Text shown:
━━━
Alaska’s capital city is to limit the numbers of cruise ship passengers arriving at the port amid concerns over tourism’s growing impact, but a leading critic of the industry has said further measures to protect Alaskans’ quality of life are needed.

Located on the Gastineau Channel in southern Alaska, Juneau has a population of 32,000 and last year received a record 1.65 million cruise ship passengers – a 23% increase from the previous high.

While many businesses encourage the bonanza of tourist dollars, other people are bothered by buzzing helicopters, crowded streets and hiking trails, and damage to the local environment.

Seeking to balance the economic benefits against the effects of high numbers of visitors, the city reached an agreement last week with the Cruise Lines International Association in Alaska that will limit daily cruise passenger arrivals to 16,000 from Sundays to Fridays and to 12,000 on Saturdays.

Juneau’s tourism manager, Alexandra Pierce, said: “The city’s position is that we do not have room for cruise growth with our current infrastructure and we have negotiated the daily passenger limits to bring down our busiest days.” The agreement aimed to hold cruise passenger numbers roughly steady while the city worked on improving infrastructure, she said.

Cruise ship moored to a pier in a large sound with tree-clad mountains in the backgroundView image in fullscreen

“Cruise tourism is important for our local and regional economies and we need to be good neighbours while also finding the balance between concerned residents and the local livelihoods that depend on the visitor industry,” Pierce said.
━━━
Stored data:
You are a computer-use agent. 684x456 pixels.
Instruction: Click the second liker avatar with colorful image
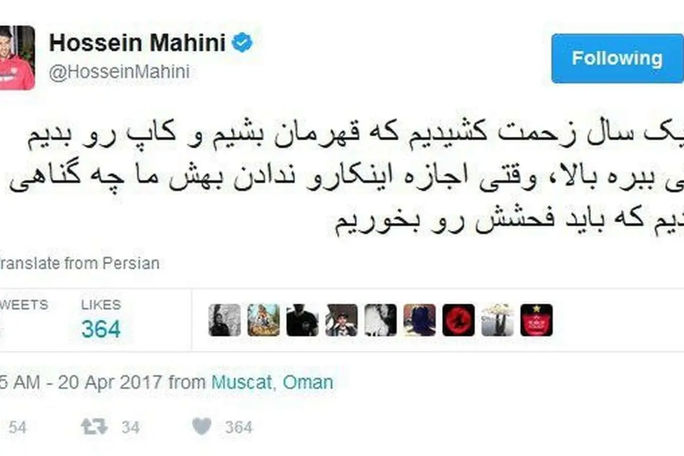[263, 320]
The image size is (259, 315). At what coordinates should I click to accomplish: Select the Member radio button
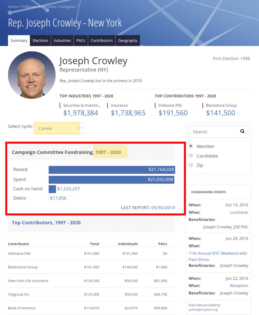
━━━
Problem details:
Pick up the article on Juneau's cruise passenger limits after its final sentence and keep writing it.

Answer to this problem:
A former gold-rush town set near an imposing glacier, amid lush rainforests, towering mountains and abutting a pristine waterway that is home to humpback whales, Juneau has become Alaska’s most popular port for cruise ships.

Karla Hart, a Juneau resident and longtime critic of the cruise industry, remains concerned that the daily visitors allowed under the new agreement could still see arrival records broken over the course of the 22-week cruise season.

“The city’s direction to the staff was to hold the number or somewhat reduce it, and yet we now have a negotiated agreement that, if you do the math, would let us have 2.5 million cruise-ship passengers,” she said.

Instead, Hart is backing a local referendum proposal for “ship-free Saturdays”, a policy that would prevent ships with more than 250 passengers stopping in Juneau one day a week.

“Our ballot initiative is really looking at providing some quality-of-life protection for the community that we can tangibly see and feel one day a week by not having the cruise ships in our port,” she said.

The cruise industry is booming after the pandemic, and the ships are getting bigger. Some vessels are now able to carry close to 6,000 passengers, with insiders saying the industry is still far from reaching the limits of how big they can get.

In January, the world’s largest cruise ship to date, Icon of the Seas, was launched. It towers 20 decks above sea level, carries more than 7,000 passengers and crew, and has the world’s largest waterpark on a ship.

Juneau is not the only city concerned about the growing social and environmental impacts of cruise ships. In 2021, Venice banned them from the city’s lagoon altogether, while Barcelona has restricted access and Amsterdam has introduced a day tax on passengers.

Hart said: “Air and water emissions from the cruise ships are a big concern, as well as ship strikes and climate change. The list goes on.”